Gilgo Beach State Park on Thursday. Credit: James Carbone

Even a foggy, dreary March morning is a good day to pull the motor home onto the sands of Gilgo Beach State Park in Babylon Town for some fishing, Cooky Rondinella says.

Now thanks to a recently completed project from the U.S. Army Corps of Engineers, there will be more room for four-wheel vehicles and their drivers looking to catch either some striped bass or a wave at the Ocean Parkway beach.

It’s welcome news for Rondinella, the president of the off-roading group Long Island Beach Buggy Association, and his fellow beach driving enthusiasts.

“We spend, sometimes, more time in a year here on the beach than we do at home,” said Rondinella, a retired ornamental sheet metal worker who lives in Herricks. “They have kaffeeklatsches. They play cards. They go fishing. They go surfing.”

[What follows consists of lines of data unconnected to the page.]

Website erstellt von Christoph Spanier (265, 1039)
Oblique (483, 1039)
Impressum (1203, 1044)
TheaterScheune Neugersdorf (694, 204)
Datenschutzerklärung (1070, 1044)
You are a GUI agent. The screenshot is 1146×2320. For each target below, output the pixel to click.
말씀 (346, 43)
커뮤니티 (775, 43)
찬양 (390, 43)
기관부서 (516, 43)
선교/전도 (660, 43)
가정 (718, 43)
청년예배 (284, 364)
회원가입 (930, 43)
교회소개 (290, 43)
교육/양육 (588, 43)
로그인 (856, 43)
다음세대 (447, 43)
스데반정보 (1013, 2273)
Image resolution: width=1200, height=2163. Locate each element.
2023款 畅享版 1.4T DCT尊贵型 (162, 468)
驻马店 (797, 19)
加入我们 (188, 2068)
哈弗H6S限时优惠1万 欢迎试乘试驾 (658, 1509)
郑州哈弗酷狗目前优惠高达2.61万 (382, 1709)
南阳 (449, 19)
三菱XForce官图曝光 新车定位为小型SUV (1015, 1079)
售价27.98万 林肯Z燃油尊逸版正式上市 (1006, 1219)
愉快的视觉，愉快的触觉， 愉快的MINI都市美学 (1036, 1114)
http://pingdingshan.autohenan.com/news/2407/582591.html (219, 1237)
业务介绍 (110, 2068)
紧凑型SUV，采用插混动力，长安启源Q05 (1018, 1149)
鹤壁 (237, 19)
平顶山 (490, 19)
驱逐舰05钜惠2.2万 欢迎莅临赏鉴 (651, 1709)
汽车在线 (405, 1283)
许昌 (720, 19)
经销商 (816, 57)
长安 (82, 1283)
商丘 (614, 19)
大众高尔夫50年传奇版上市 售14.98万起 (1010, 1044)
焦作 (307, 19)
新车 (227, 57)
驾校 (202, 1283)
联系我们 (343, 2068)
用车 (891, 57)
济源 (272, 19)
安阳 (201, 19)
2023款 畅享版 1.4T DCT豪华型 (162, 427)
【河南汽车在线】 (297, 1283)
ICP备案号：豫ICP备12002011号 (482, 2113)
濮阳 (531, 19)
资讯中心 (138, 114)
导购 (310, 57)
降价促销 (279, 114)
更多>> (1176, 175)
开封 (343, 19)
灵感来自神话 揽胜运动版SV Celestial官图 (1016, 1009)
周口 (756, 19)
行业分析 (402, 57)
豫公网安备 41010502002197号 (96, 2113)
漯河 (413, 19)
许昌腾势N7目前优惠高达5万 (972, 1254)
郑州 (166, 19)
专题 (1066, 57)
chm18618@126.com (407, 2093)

The work is part of the $1.7 billion coastal storm risk management project known as FIMP (Fire Island to Montauk Point) intended to reduce flood risk along 83 miles of shoreline eroded by decades of storms.

The project is funded by the federal government through a law passed in December 2020 and previously earmarked by the Disaster Relief Appropriations Act of 2013 after Superstorm Sandy. The Gilgo Beach portion cost $23.5 million and was completed by the Houston, Texas-based Great Lakes Dredge & Dock Co. LLC., according to the Army Corps.

The Gilgo project called for the dredging of Fire Island Inlet, which is periodically required to maintain the channel, and placing 800,000 cubic yards of sand on the beach.

The beachfront at Gilgo State Park in Babylon has been closed for a year because of erosion.  It’s open again after a major sand replenishment project. Newsday’s Shari Einhorn reports.  Credit: Kendall Rodriguez

That is enough sand to fill 240 Olympic-size swimming pools, said state parks commissioner Erik Kulleseid, who was there on Thursday for a ribbon-cutting ceremony. He said the work took about three months to complete.

Before the sand replenishment project, the state Parks Department removed 18 million pounds of concrete at the entrance where a 1920s-era U.S. Coast Guard station once stood. Wood pilings were also cut at the surface and removed through work completed in-house by Parks Department staffers.

The structures previously operated like jetties and disrupted the natural east to west flow of sand along Long Island’s South Shore. There was hardly any sand there at all last autumn, Kulleseid said. 

"By taking the pilings down we created a beach that will be much more resilient and last much better," he said.

Gilgo Beach State Park is a four-wheel-drive vehicle beach only open to those with a surf-fishing or surf access permit. Seasonal permit sales, which typically end March 31, have been extended until April 7.

“This is one of the unique pieces in our Long Island portfolio that allows people to get on the beach in their vehicles, fish and surf,” Kulleseid said. "And it's just fantastic to be reopening again."